Alarmstufe Rot – diesmal nicht wegen eines Brandes, sondern im digitalen Raum: Der Landesfeuerwehrverband (LFV) Salzburg ist in den vergangenen Tagen Ziel einer gezielten Phishing-Attacke geworden.
Mehrere betrügerische E-Mails gelangten an interne Adressen, zwölf Nutzer wurden kompromittiert, für weitere 38 bestand zeitweise akute Gefahr.
Wie der LFV Salzburg mitteilt, wurden am Dienstag und Mittwoch zahlreiche gefälschte E-Mails an interne E-Mail-Adressen verschickt. Die Nachrichten sahen täuschend echt aus – und genau das wurde einigen Nutzern zum Verhängnis.
Zwölf Benutzer fielen auf die Masche herein, ihre Zugangsdaten wurden abgegriffen.

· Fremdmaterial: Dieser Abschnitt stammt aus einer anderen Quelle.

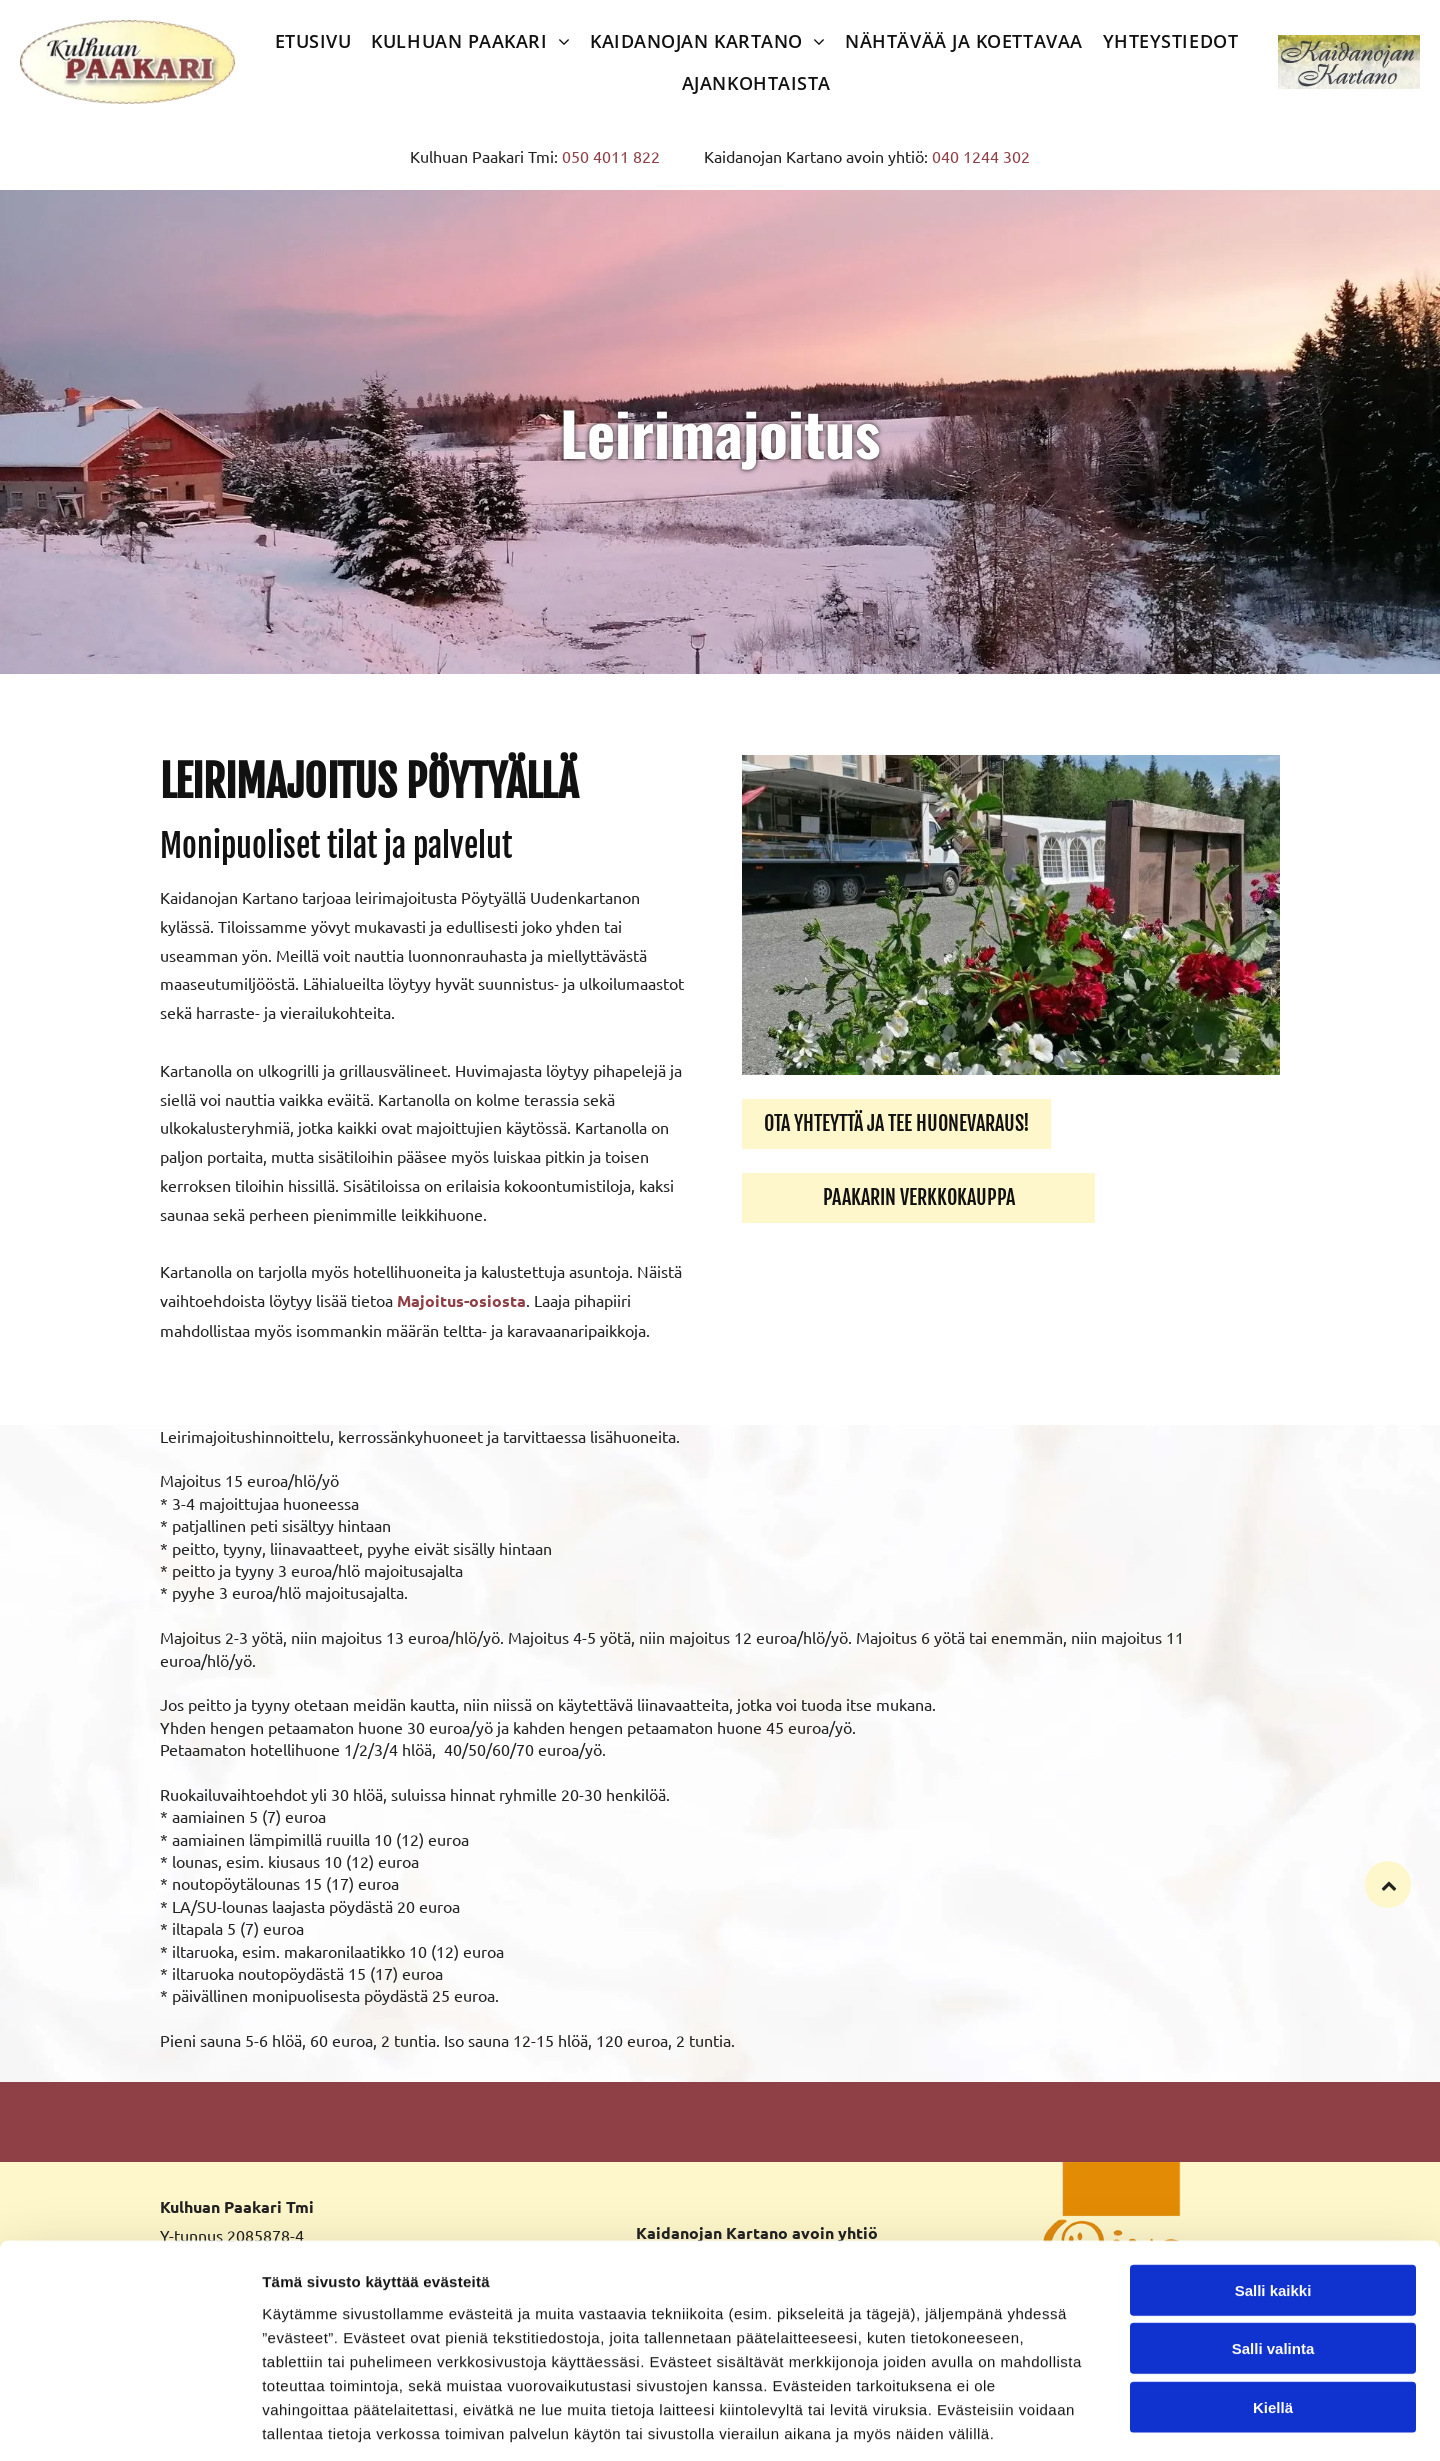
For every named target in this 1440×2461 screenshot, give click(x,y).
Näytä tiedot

Landesfeuerwehrkommandant Günter Trinker spricht gegenüber SALZBURG24 offen von einem unglücklichen Ablauf: "Das ist dumm gelaufen." Ein Mitarbeiter habe auf eine Phishing-Mail reagiert, diese sei anschließend automatisch weiterverbreitet worden. "Und so hat es sich verbreitet."
Immerhin: Der Schaden hielt sich laut Verantwortlichen in Grenzen. LFV-Informatiker Elias Ausenegg erklärt, dass die kompromittierten Mailadressen offenbar ausschließlich zur Weiterverbreitung der Phishing-Nachrichten missbraucht wurden. Sensible Daten oder Systeme seien nach aktuellem Stand nicht betroffen.
Die betroffenen Accounts wurden umgehend zurückgesetzt, zusätzlich hat der Landesfeuerwehrverband eine Zwei-Faktor-Authentifizierung aktiviert. Interne Sicherheitsmaßnahmen sorgten dafür, dass sich der Angriff nicht weiter ausbreiten konnte.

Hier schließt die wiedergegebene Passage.